Directive a: Give the part of the dissertation record again, starting with "Carl K. Chang" and going on through "on manual analysis.", but switch "desires" to "wishes".

Extract provided: Begin

Degree Type

Dissertation

Date of Award

2017

Degree Name

Doctor of Philosophy

Department

Computer Science

Major

Computer Science

First Advisor

Carl K. Chang

Abstract

Human factors have been increasingly recognized as one of the major driving forces of requirement changes. We believe that the requirements elicitation (RE) process should largely embrace human-centered perspectives, and this work focuses on changing human intentions and desires over time. To support software evolution due to requirement changes, Situ framework has been proposed to model and detect human intentions by inferring their desires through monitoring environmental contexts and human behavioral contexts prior to or after system deployment. Earlier work on Situ reported that the technique is able to infer users’ desires with a certain degree of accuracy using the Conditional Random Fields method. However, new intention identification and new requirements elicitation still primarily depends on manual analysis.

Extract provided: End
Task inputs: Begin

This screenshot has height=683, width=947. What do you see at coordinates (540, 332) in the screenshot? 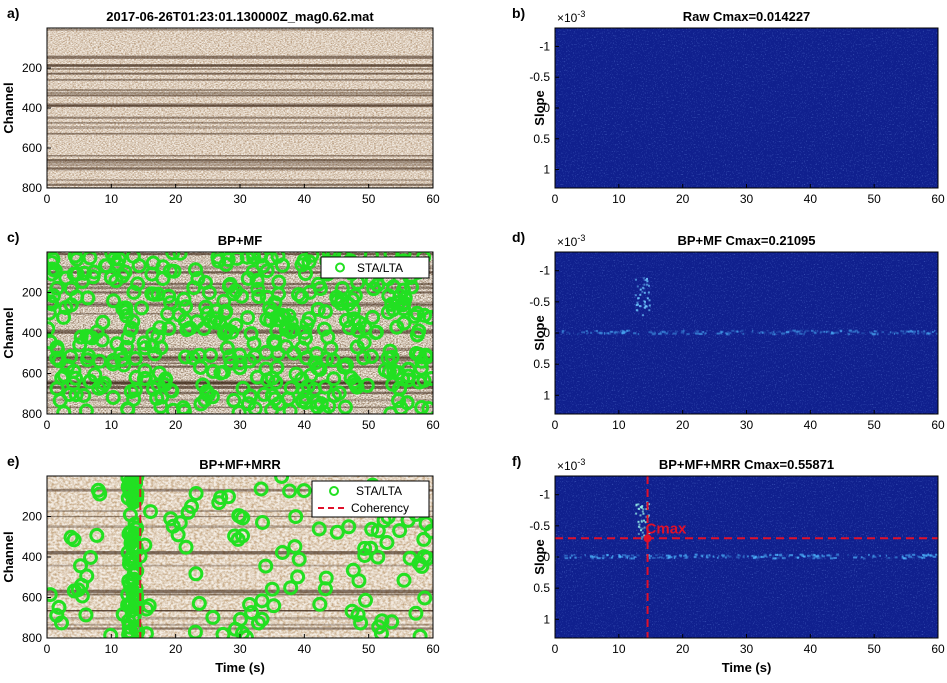
I see `y-axis-label: Slope` at bounding box center [540, 332].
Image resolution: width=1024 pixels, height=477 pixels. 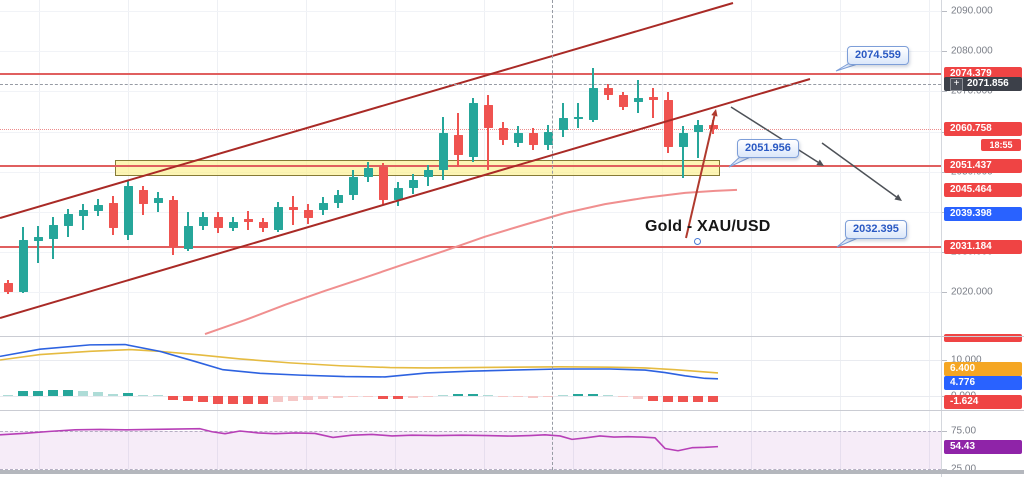 What do you see at coordinates (983, 190) in the screenshot?
I see `price-level-label: 2045.464` at bounding box center [983, 190].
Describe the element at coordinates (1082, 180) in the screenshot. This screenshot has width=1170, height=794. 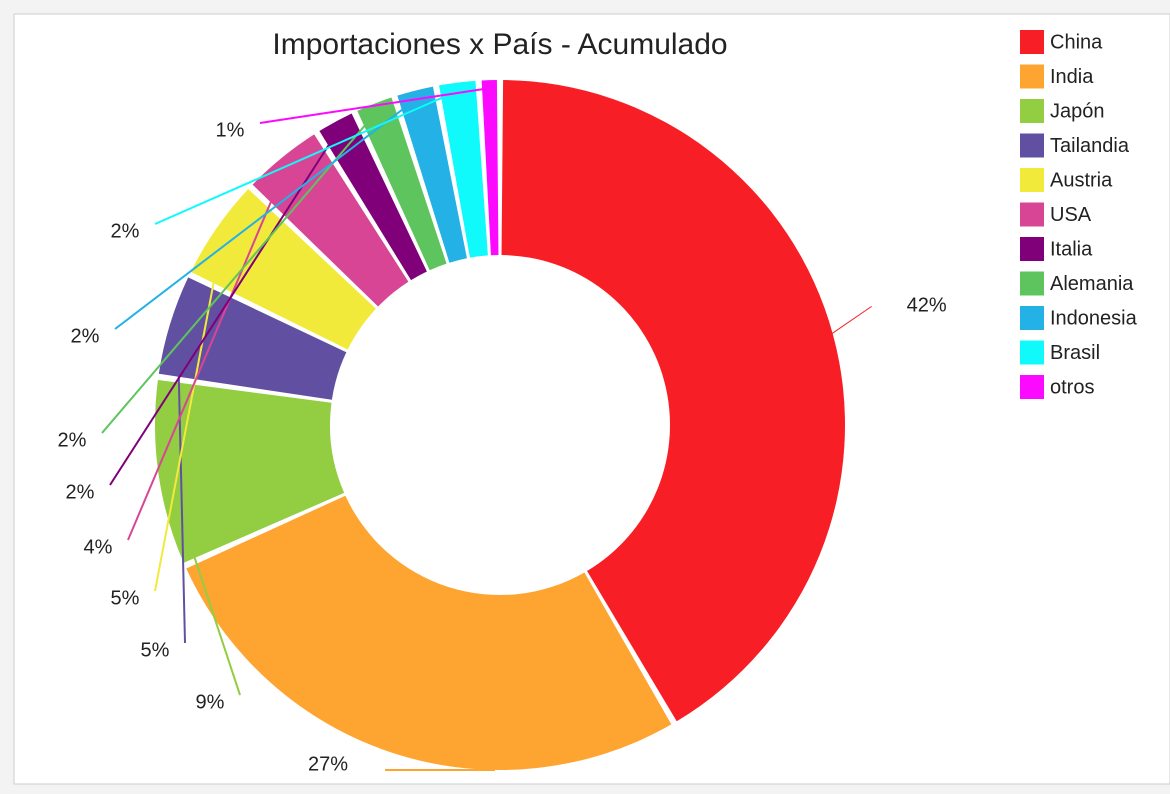
I see `legend-label: Austria` at that location.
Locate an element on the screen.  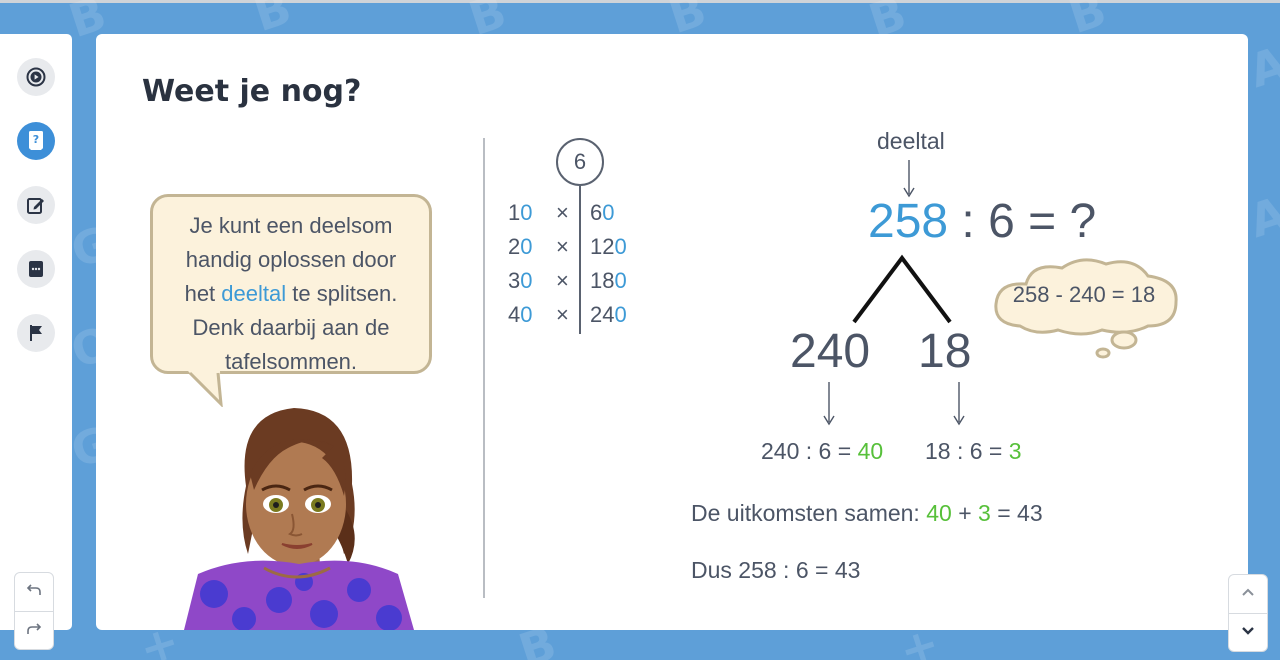
edit-icon is located at coordinates (36, 205).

Task inputs: End

Directive b: Quote the entries word for word, starting with their first line and going on through the line with "center [540, 332].". Leave the pictures out.

Result a:
Carl K. Chang

Abstract

Human factors have been increasingly recognized as one of the major driving forces of requirement changes. We believe that the requirements elicitation (RE) process should largely embrace human-centered perspectives, and this work focuses on changing human intentions and wishes over time. To support software evolution due to requirement changes, Situ framework has been proposed to model and detect human intentions by inferring their wishes through monitoring environmental contexts and human behavioral contexts prior to or after system deployment. Earlier work on Situ reported that the technique is able to infer users’ wishes with a certain degree of accuracy using the Conditional Random Fields method. However, new intention identification and new requirements elicitation still primarily depends on manual analysis.

Result b:
This screenshot has height=683, width=947. What do you see at coordinates (540, 332) in the screenshot? 
I see `y-axis-label: Slope` at bounding box center [540, 332].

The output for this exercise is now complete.